TASK REQUIREMENTS: Below are records; the lines starting at the one with "Ausgewählte Cookies annehmen" and ending at the one with "[Bell 09085 ISO" must be reproduced exactly, both included. Pictures must not appear.

RECORDS FOR THIS EXERCISE:

= = = = = = =

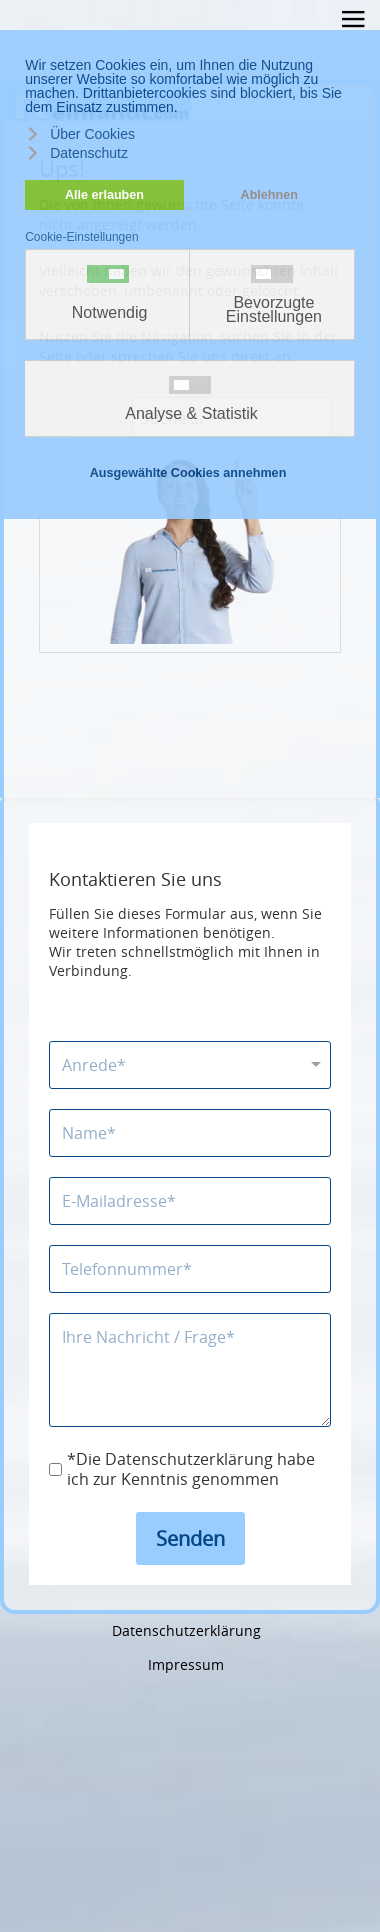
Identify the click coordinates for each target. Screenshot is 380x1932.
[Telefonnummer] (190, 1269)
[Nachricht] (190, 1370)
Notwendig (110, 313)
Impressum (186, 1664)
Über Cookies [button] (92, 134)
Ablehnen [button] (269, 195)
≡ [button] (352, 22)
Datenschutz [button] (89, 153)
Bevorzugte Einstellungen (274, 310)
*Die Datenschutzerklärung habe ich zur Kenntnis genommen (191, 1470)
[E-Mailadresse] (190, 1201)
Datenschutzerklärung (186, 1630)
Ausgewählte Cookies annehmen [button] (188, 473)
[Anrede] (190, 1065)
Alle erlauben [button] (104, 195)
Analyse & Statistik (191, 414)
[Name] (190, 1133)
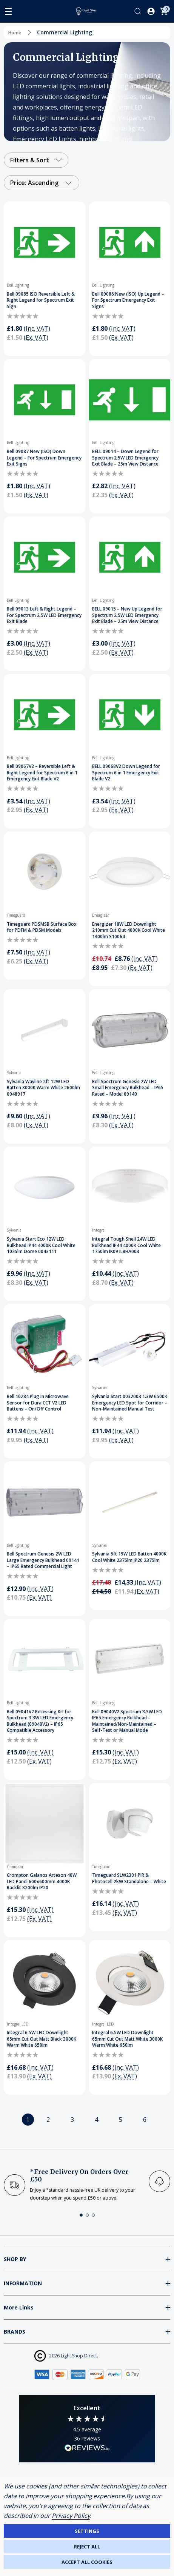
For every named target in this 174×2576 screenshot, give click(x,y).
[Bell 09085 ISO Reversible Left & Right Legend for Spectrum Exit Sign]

= = = = = = =

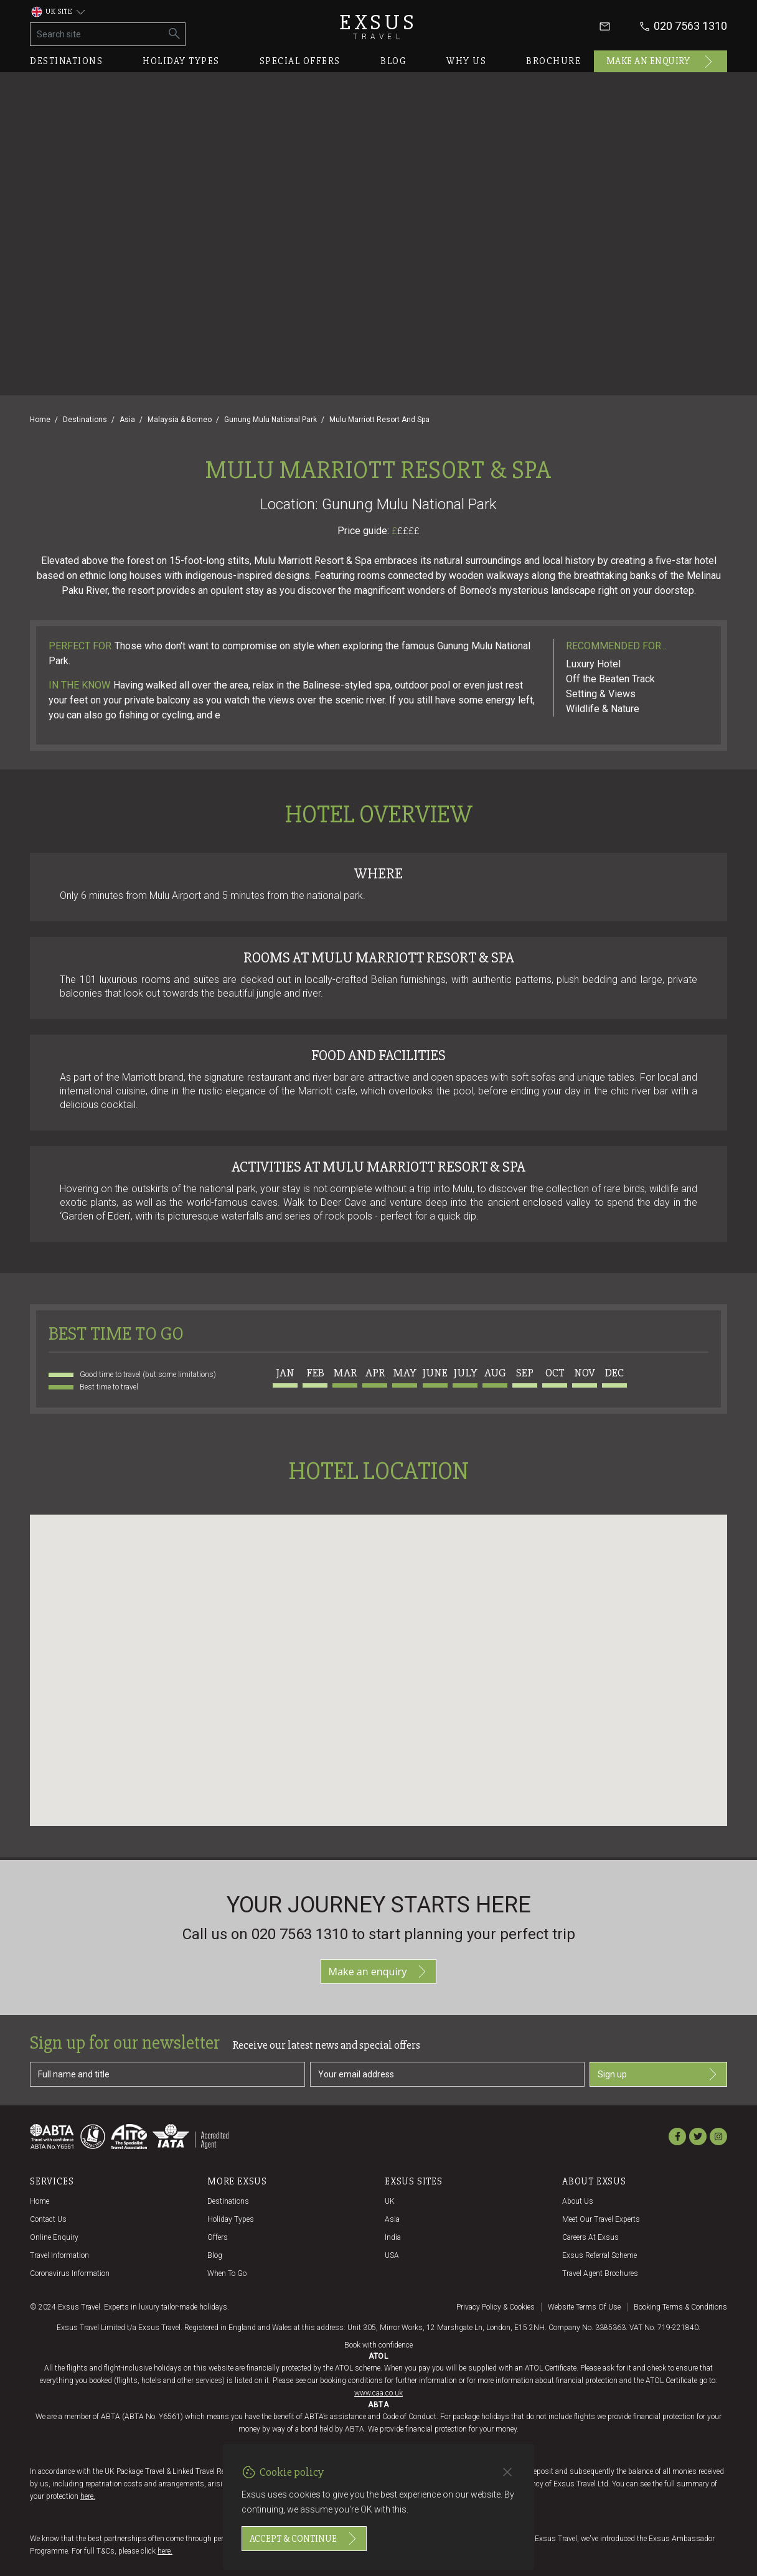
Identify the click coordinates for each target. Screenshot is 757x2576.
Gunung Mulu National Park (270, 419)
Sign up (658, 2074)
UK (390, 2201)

= = = = = = =

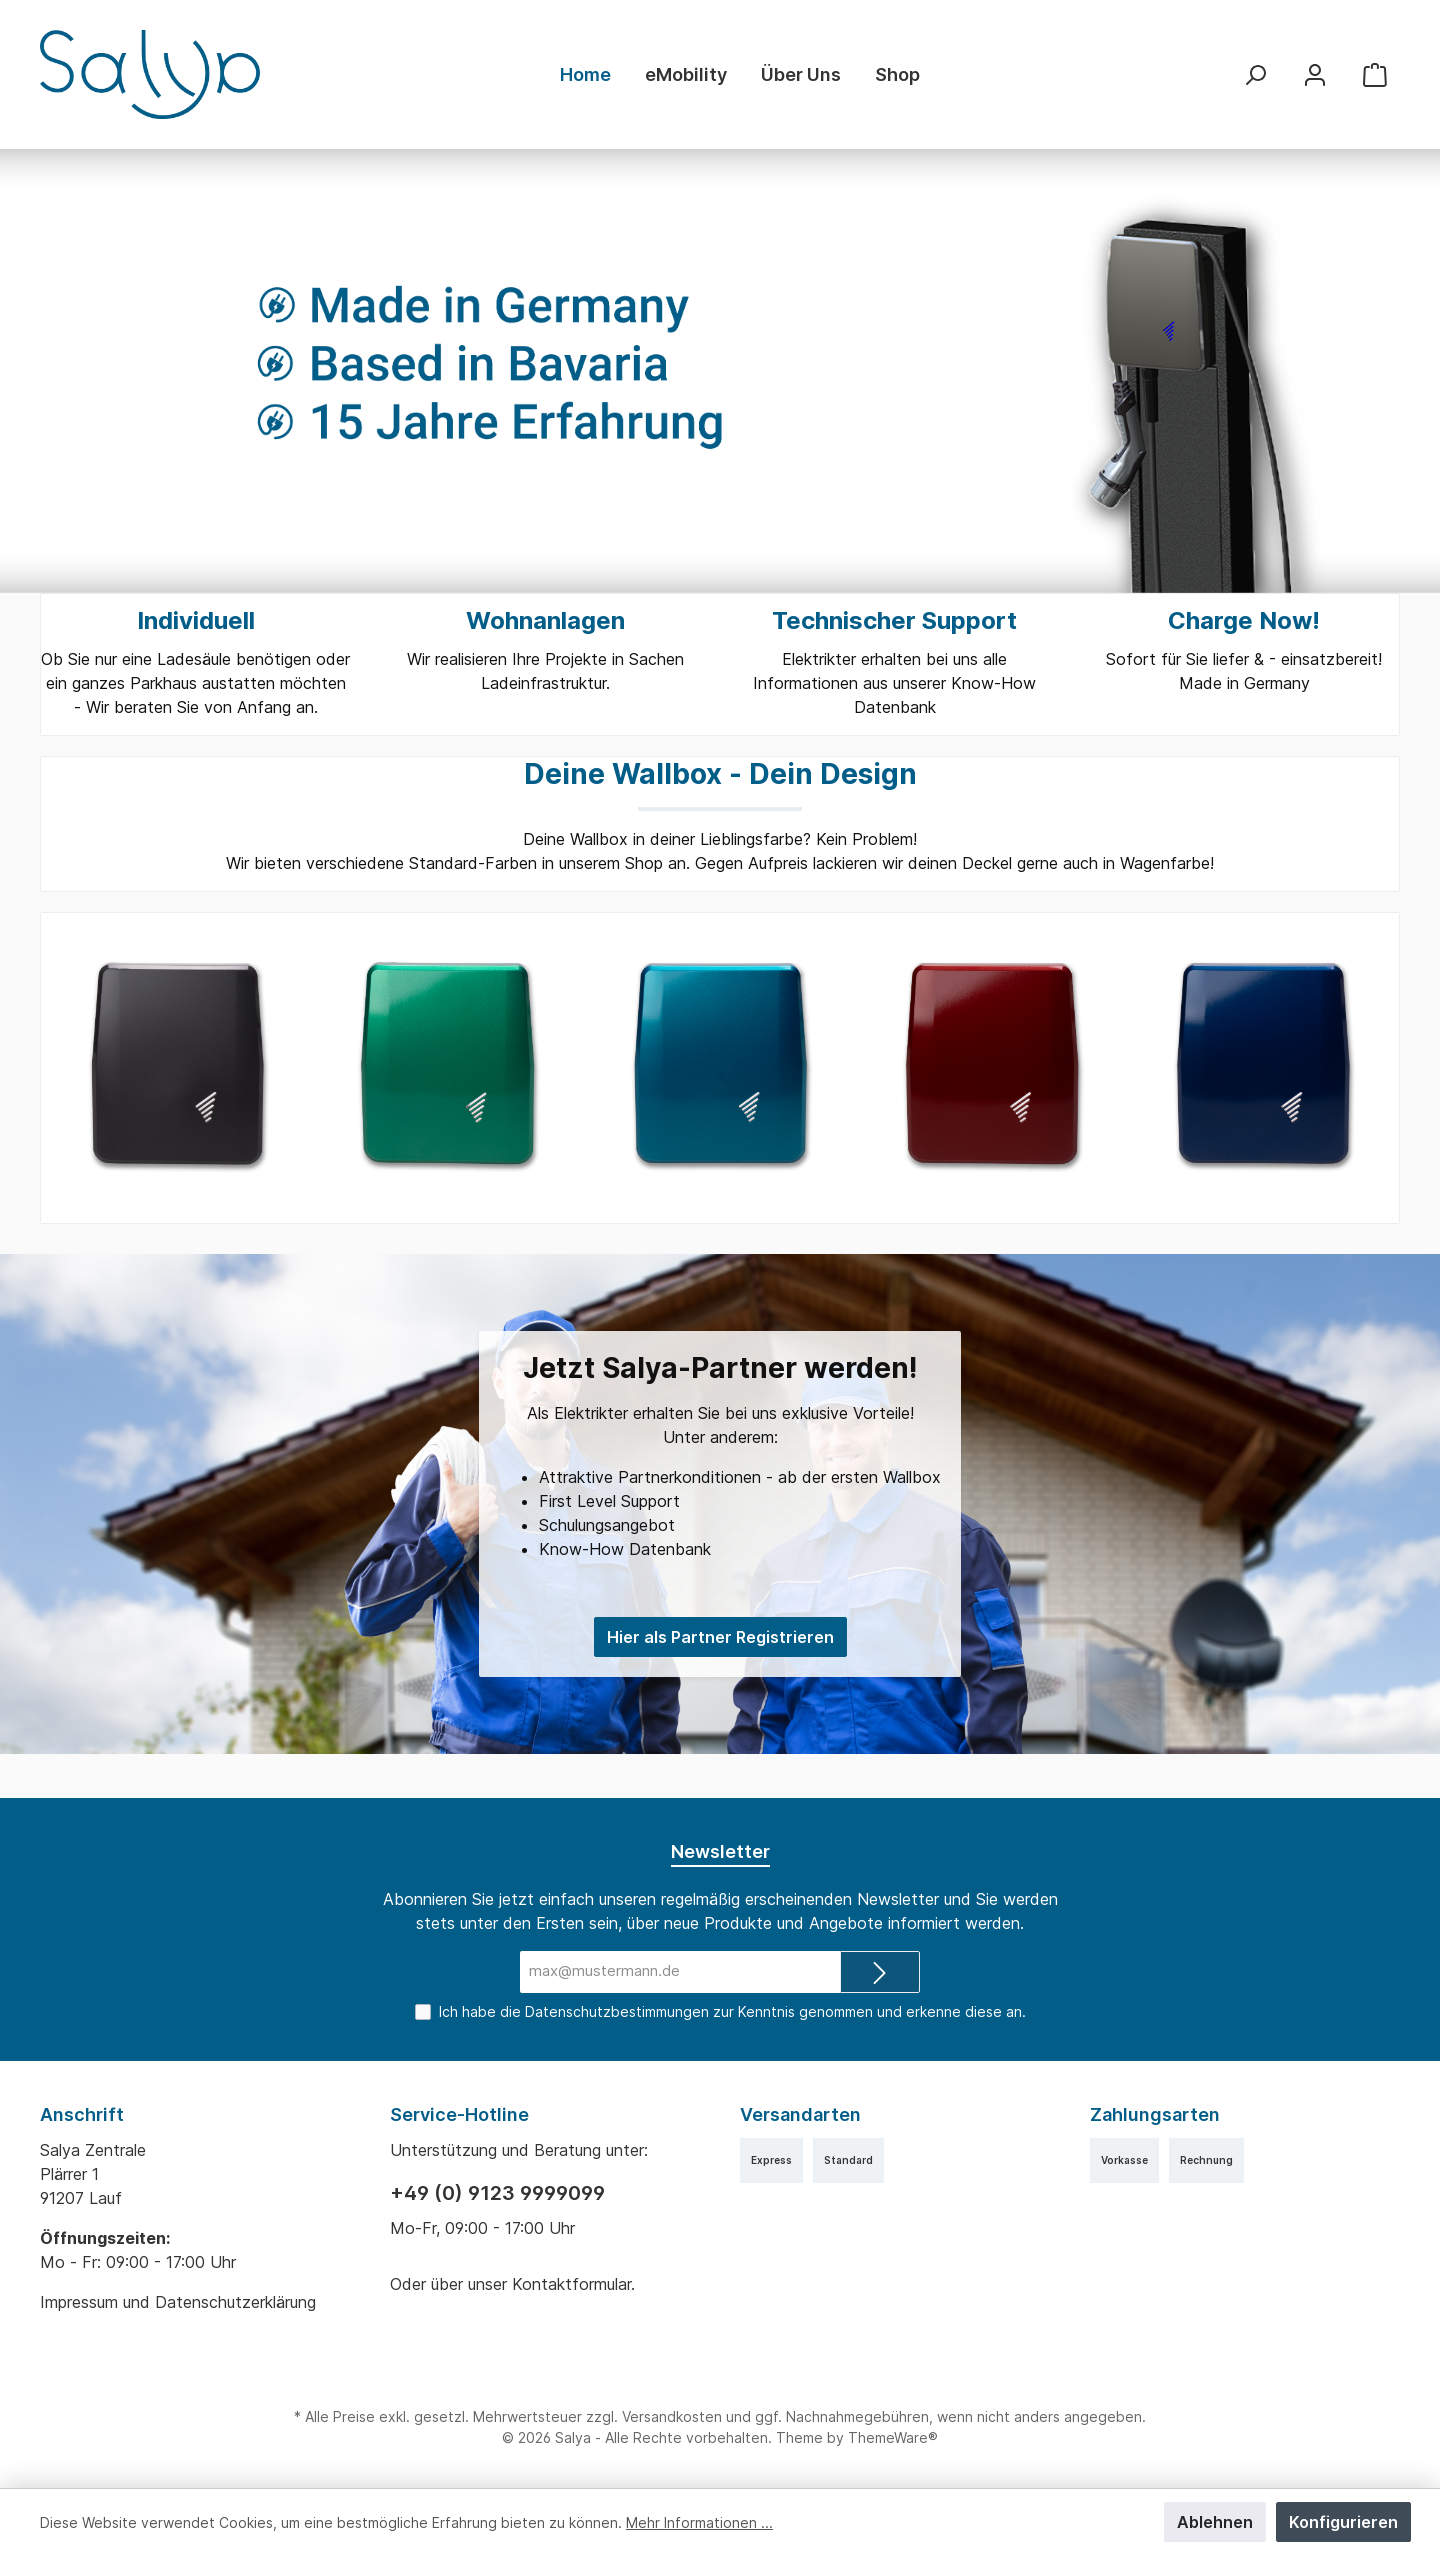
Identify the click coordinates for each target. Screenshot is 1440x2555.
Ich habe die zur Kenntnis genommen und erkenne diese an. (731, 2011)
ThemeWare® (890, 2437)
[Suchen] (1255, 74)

= = = = = = =

ANSWER TO THE PROBLEM:
Ausgewählte Cookies annehmen [button] (188, 473)
[Anrede] (190, 1065)
Alle erlauben [button] (104, 195)
Analyse & Statistik (191, 414)
[Name] (190, 1133)
For every named target in this 174×2576 screenshot, give click(x,y).
[Bell 09085 ISO Reversible Left & Right Legend for Spectrum Exit Sign]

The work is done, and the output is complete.